#### [Collected data entries]
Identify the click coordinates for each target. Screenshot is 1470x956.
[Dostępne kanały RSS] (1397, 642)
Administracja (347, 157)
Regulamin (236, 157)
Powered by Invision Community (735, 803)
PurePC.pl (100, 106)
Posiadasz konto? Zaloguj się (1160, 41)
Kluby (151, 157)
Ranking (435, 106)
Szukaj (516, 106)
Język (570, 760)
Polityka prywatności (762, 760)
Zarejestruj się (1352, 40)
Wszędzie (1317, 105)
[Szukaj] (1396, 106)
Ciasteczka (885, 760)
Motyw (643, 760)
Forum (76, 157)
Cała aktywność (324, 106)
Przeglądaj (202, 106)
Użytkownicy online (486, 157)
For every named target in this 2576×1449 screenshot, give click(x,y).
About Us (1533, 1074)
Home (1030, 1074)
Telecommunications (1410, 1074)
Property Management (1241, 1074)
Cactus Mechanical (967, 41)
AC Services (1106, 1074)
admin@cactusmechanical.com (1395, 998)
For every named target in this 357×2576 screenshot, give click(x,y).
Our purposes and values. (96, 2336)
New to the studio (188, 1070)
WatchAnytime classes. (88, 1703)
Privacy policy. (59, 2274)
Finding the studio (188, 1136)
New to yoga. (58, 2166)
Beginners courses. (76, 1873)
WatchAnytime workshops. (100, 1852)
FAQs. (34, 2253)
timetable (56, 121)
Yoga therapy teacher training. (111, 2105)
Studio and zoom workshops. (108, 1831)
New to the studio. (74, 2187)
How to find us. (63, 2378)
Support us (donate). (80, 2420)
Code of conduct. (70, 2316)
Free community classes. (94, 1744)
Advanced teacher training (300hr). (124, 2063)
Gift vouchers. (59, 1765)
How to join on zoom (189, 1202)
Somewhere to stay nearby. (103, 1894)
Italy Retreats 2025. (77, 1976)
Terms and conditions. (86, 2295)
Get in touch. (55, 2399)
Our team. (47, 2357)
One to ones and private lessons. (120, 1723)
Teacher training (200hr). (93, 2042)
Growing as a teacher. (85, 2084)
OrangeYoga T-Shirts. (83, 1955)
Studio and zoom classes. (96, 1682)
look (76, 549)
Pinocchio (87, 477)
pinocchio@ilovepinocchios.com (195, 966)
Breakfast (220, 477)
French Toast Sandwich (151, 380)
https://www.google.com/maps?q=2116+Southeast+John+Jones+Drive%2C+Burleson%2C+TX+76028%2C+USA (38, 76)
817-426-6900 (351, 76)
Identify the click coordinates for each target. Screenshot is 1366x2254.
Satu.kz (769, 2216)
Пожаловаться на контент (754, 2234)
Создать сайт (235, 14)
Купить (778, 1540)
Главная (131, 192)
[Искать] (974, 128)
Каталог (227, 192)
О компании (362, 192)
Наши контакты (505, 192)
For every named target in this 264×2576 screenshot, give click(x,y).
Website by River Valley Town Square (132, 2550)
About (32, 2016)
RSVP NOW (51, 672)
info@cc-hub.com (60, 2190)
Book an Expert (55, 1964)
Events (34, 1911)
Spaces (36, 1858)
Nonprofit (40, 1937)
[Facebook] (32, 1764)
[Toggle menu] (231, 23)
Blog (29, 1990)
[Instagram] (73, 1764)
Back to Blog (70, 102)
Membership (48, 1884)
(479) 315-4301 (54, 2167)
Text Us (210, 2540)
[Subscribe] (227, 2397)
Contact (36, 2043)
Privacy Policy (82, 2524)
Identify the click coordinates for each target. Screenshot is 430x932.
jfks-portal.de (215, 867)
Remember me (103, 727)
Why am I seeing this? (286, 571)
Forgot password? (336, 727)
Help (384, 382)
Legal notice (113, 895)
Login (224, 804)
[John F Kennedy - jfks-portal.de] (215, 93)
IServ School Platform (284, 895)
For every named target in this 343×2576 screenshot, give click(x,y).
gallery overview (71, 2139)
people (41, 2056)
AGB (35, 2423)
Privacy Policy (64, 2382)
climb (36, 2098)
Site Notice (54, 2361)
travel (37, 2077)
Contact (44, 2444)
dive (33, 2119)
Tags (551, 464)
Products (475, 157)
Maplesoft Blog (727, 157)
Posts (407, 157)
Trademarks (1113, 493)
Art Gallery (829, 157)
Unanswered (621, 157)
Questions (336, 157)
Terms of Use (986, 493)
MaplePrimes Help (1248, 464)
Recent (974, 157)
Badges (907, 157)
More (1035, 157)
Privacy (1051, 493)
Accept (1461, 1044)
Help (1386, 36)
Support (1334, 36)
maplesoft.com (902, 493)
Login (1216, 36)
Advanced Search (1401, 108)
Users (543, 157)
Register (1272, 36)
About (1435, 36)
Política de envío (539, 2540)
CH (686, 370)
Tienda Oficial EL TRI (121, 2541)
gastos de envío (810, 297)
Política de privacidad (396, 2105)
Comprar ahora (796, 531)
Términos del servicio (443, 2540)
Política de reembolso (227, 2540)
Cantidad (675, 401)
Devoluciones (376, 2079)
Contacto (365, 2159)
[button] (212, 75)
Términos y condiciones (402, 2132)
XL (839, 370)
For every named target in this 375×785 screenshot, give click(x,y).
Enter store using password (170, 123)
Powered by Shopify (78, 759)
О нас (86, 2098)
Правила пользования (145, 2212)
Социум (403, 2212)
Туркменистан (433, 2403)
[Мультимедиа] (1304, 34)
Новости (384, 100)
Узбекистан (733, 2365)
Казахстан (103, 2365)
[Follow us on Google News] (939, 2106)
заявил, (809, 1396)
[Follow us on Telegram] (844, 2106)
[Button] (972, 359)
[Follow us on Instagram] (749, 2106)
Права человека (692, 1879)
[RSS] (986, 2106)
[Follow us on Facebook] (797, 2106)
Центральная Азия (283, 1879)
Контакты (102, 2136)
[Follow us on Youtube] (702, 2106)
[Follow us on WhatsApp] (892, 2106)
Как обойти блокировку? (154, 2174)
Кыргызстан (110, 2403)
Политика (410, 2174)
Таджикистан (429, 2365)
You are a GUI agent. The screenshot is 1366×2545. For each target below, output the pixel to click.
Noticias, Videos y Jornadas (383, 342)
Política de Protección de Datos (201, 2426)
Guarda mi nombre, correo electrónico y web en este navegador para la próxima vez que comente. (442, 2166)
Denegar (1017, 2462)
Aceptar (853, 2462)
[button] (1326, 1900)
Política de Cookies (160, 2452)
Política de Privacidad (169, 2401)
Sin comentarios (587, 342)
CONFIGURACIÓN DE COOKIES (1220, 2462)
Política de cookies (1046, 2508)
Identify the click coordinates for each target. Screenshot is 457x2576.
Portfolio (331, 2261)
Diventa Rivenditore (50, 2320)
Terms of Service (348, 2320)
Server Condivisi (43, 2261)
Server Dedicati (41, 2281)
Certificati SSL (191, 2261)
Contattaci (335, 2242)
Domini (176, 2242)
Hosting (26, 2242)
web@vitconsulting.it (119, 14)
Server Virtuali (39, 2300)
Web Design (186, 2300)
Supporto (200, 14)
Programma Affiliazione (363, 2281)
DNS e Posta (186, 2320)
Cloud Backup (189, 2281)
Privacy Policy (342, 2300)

#### [About this task]
Repeat exactly the lines above from the one with "Code of conduct. (70, 2316)" up to and including the one with "Наши контакты (505, 192)". No other line belongs in the reply.

#### [Response]
Code of conduct. (70, 2316)
Free community classes. (94, 1744)
Advanced teacher training (300hr). (124, 2063)
Gift vouchers. (59, 1765)
How to join on zoom (189, 1202)
Somewhere to stay nearby. (103, 1894)
Italy Retreats 2025. (77, 1976)
Terms and conditions. (86, 2295)
Get in touch. (55, 2399)
Our team. (47, 2357)
One to ones and private lessons. (120, 1723)
Teacher training (200hr). (93, 2042)
Growing as a teacher. (85, 2084)
OrangeYoga T-Shirts. (83, 1955)
Studio and zoom classes. (96, 1682)
look (76, 549)
Pinocchio (87, 477)
pinocchio@ilovepinocchios.com (195, 966)
Breakfast (220, 477)
French Toast Sandwich (151, 380)
https://www.google.com/maps?q=2116+Southeast+John+Jones+Drive%2C+Burleson%2C+TX+76028%2C+USA (38, 76)
817-426-6900 (351, 76)
Identify the click coordinates for each target. Screenshot is 1366x2254.
Satu.kz (769, 2216)
Пожаловаться на контент (754, 2234)
Создать сайт (235, 14)
Купить (778, 1540)
Главная (131, 192)
[Искать] (974, 128)
Каталог (227, 192)
О компании (362, 192)
Наши контакты (505, 192)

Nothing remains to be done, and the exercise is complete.